On 2 May 2012 the Board of Governors of the Federal Reserve System discontinued the publication of its retail deposit sweeps data.
This is what the announcement said: "The existing data will continue to be hosted on this website, however no new observations will be reported. The Federal Reserve Bank of St. Louis is currently exploring the costs and benefits associated with revising this data series. Once a decision has been made, a further announcement will be posted here." See the
Fed Sweeps Data Page
It is true that sweeps have scarcely changed for the past few years. But that is exactly what one would expect in an environment of near-zero interest rates and poor bank lending. When the economy recovers these data will change and the Fed will have destroyed monetary data that is vital in calculating monetary aggregates.
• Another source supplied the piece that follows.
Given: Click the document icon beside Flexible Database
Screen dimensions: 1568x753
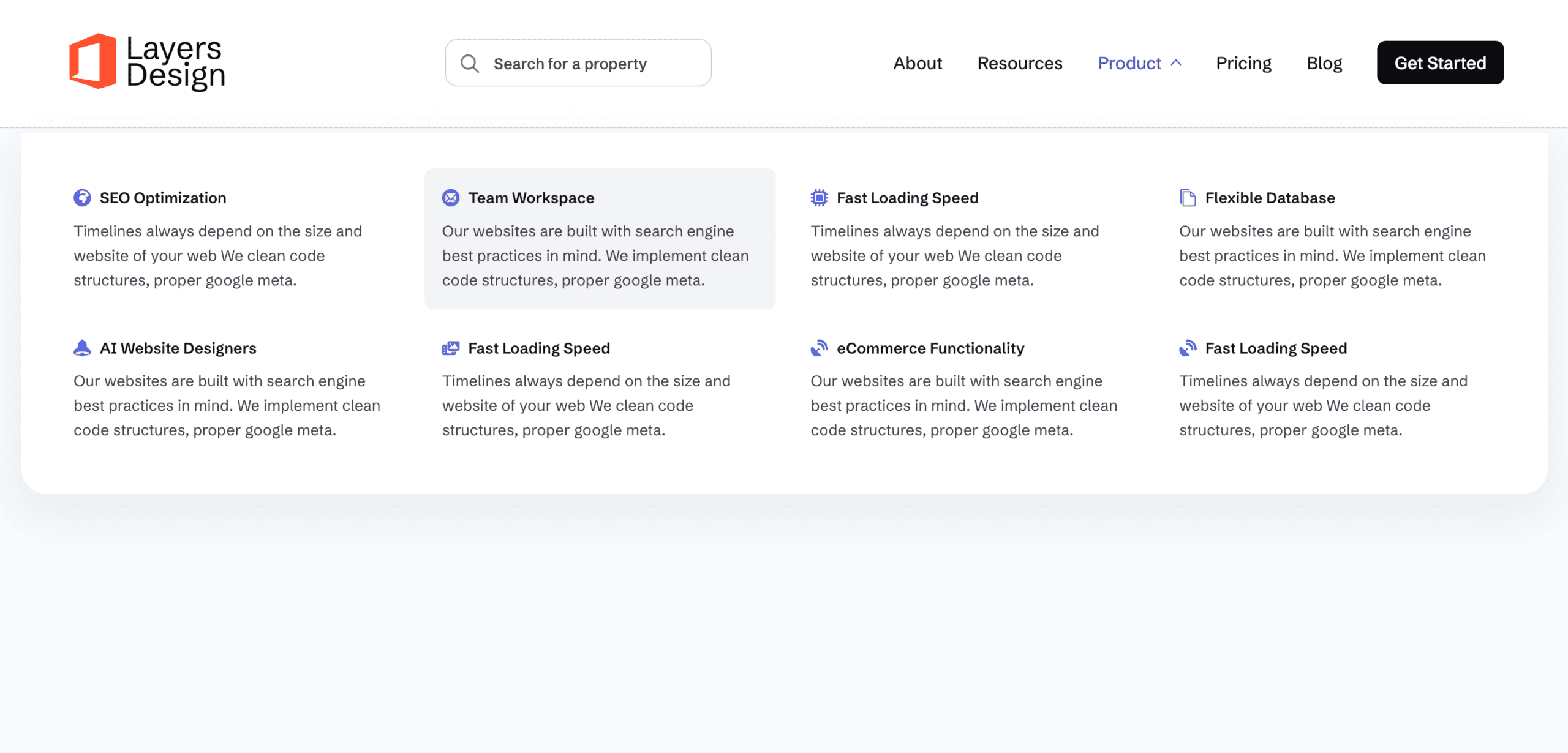Looking at the screenshot, I should coord(1188,198).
The Fed does not seem to be aware of its own history. This is what it once said: "Since January 1994, hundreds of banks and other depository financial institutions have implemented automated computer programs that reduce their required reserves by analyzing customers' use of checkable deposits (demand deposits, ATS, NOW, and other checkable deposits) and 'sweeping' such deposits into savings deposits (specifically, MMDA, or money market deposit accounts). Under the Federal Reserve's Regulation D, MMDA accounts are personal saving deposits and, hence, have a zero statutory reserve requirement. ... Retail sweep programs have substantially distorted the growth of M1, total reserves and the monetary base, as Chairman Greenspan noted in his July 1995 Humphrey-Hawkins Act testimony to the Congress."